Fake News

What, exactly, is "fake news"? Jon Stewart says that his program, The Daily Show, is fake, but it covers some real stories better than real news shows do. Fox would call what it does real news, but a lot of what they broadcast is opinion masquerading as fact. In some cases, bias produces bad journalism, but in other cases, bias improves the story by cutting to the heart of the issue.

If the line between the real and the fake is really so hard to discern, then what can we say about Armstrong Williams and James Guckert? Williams got paid,but I have no doubt he truly believed in what he was paid to promote. Guckert was not a reporter in any conventional sense, but is being a paid employee of a traditional media outlet a necessary and sufficient condition of being a journalist?

Today in the New York Times, Frank Rich notes that the confusion on this issue is just what the White House wants.

The inability of real journalists to penetrate this White House is not all the White House's fault.
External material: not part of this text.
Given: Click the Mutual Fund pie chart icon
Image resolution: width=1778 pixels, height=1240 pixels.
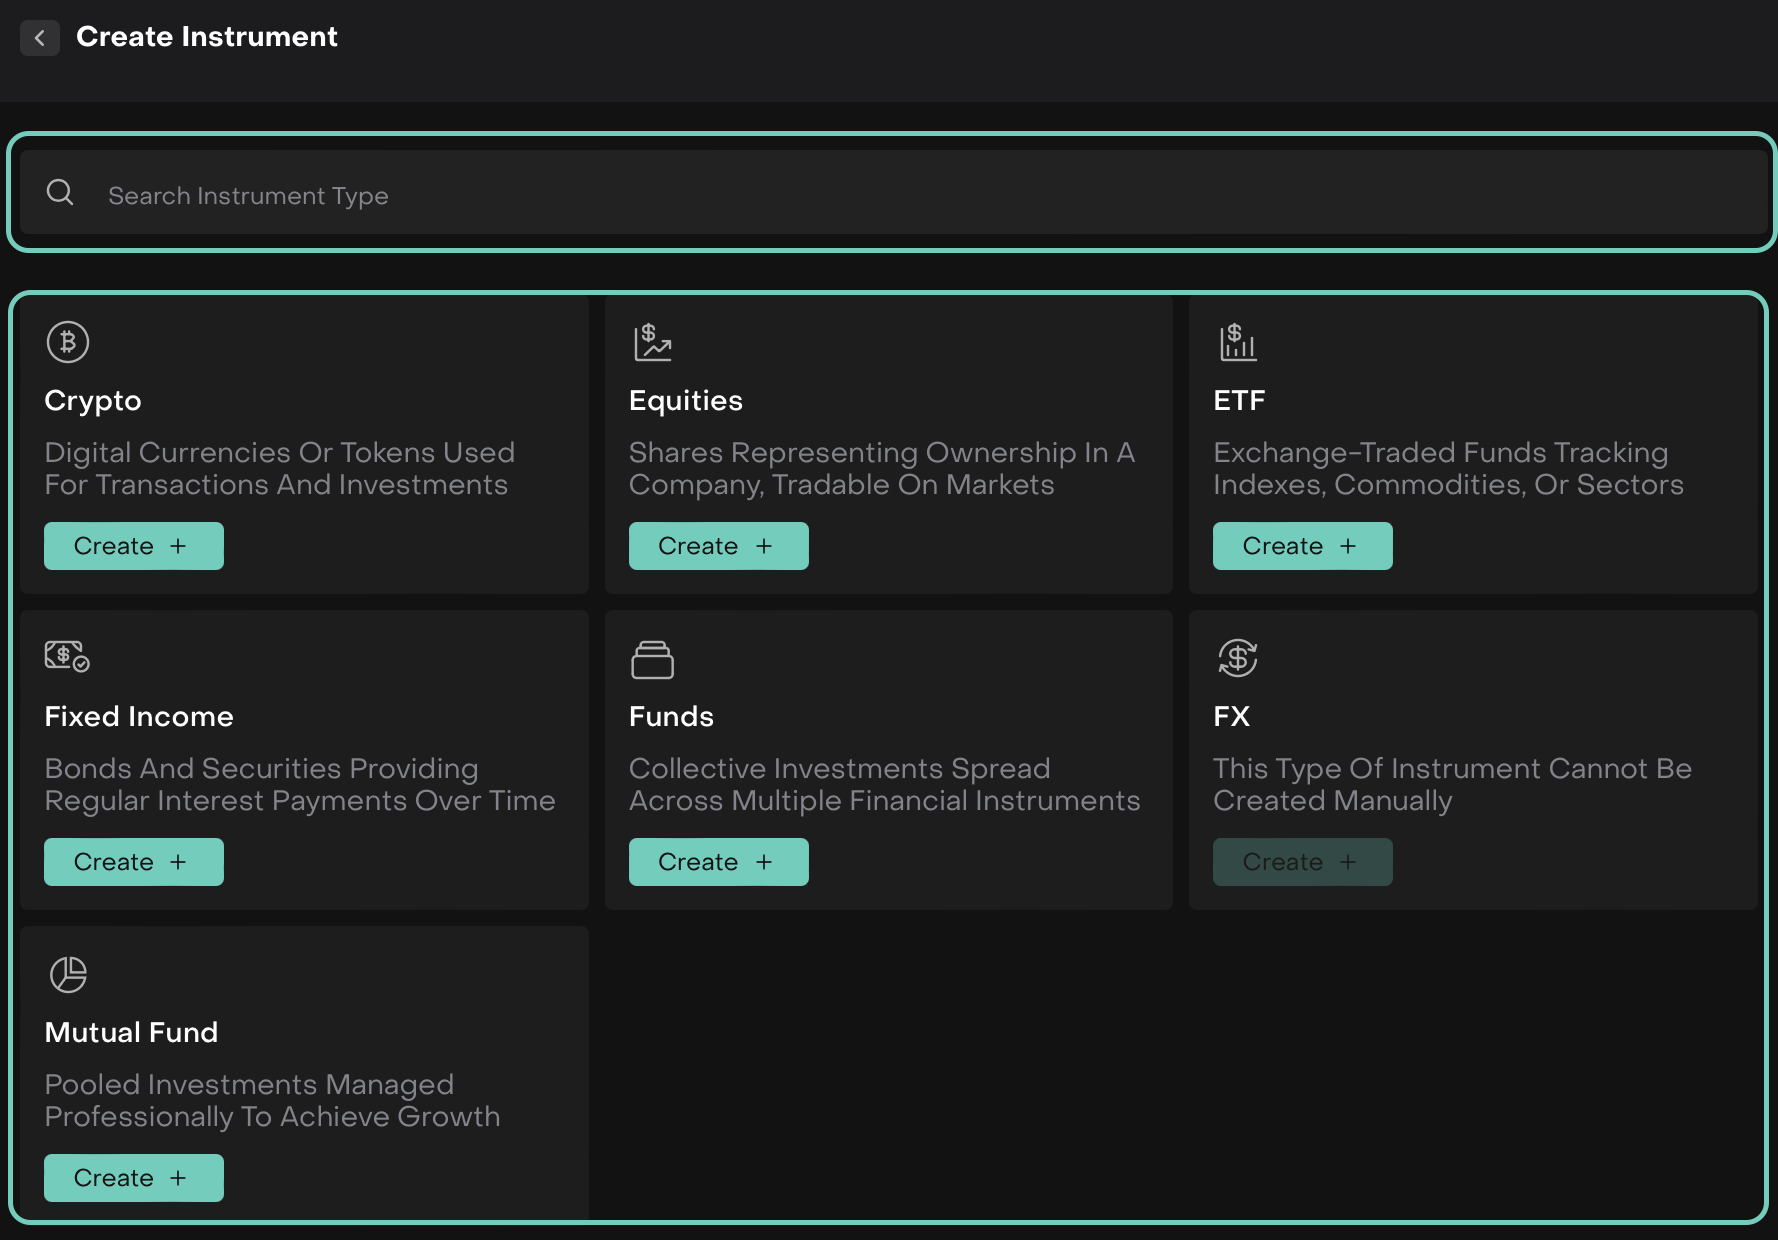Looking at the screenshot, I should 68,974.
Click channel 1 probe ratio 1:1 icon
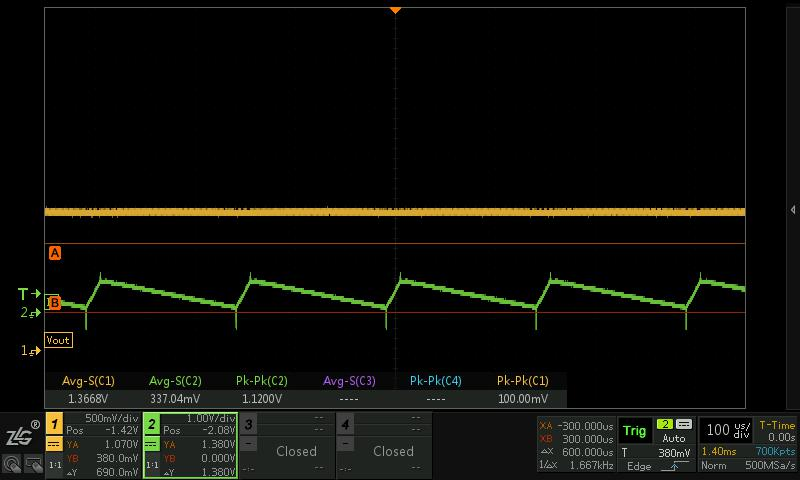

The errors of real news organizations have played perfectly into the administration's insidious efforts to blur the boundaries between the fake and the real and thereby demolish the whole notion that there could possibly be an objective and accurate free press. Conservatives, who supposedly deplore post-modernism, are now welcoming in a brave new world in which it's a given that there can be no empirical reality in news, only the reality you want to hear (or they want you to hear). The frequent fecklessness of the Beltway gang does little to penetrate this Washington smokescreen.

I'm not a believer in the existence of a unified, universal "objective truth", and I don't believe that postmodernism, even in it's bastardized pop form, is necessarily a bad thing. And while I deplore the White House for the propagandistic line-blurring, I can't really say that the line between the real and the fake, or the objective and the subjective, is (or can be) bright. What we really need here is another way to look at the issue, but one which preserves the common-sense notion that the White House is doing something wrong.

This is a really big job, but I think that a start can be made by focusing on the concept of transparency rather than objectivity. Transparency should be understood in at least two ways. First, there is a transparency of roles. Williams, Guckert, and the other cast of characters Rich identifies were not honest about the real role they were playing. The actors portraying television reporters in the video "news" releases are the clearest example, but Guckert playing a reporter while doing no actual reporting finishes close behind. Even Armstrong Williams, who I don't believe said anything about NCLB that he didn't believe, doesn't meet this standard of transparency.

Second is a transparency of facts and criteria. In some ways this boils down to consistency. For example, ignoring the bad things your allies do while screaming bloody murder when your opponents do the same thing doesn't meet this standard. In other cases, what is important is that your "facts" match up in some way with the "facts" of others and the "facts" you have used before. In other words, you don't get to simply make stuff up. Finally, there is a need for the facts you use in private to be the same facts you use in public. Rumsfeld strikes me as the person in the administration who fails this test most consistently — while he is obviously making decisions based on a certain conception of the size of the Iraqi insurgency, for example, he refuses to even hint at a number in public.

By the standards of transparency, the White House's approach to the media clearly deserves condemnation. The issue isn't just blurring the lines between real and fake, or biased and objective, but between the visible and hidden as well. And the mainstream media does itself no favors when it holds on to the idea that its value lies in its dispassionate detachment. Good journalism doesn't have to be gutless and afraid to take sides, it just has to be upfront about what it does. Just ask Jon Stewart.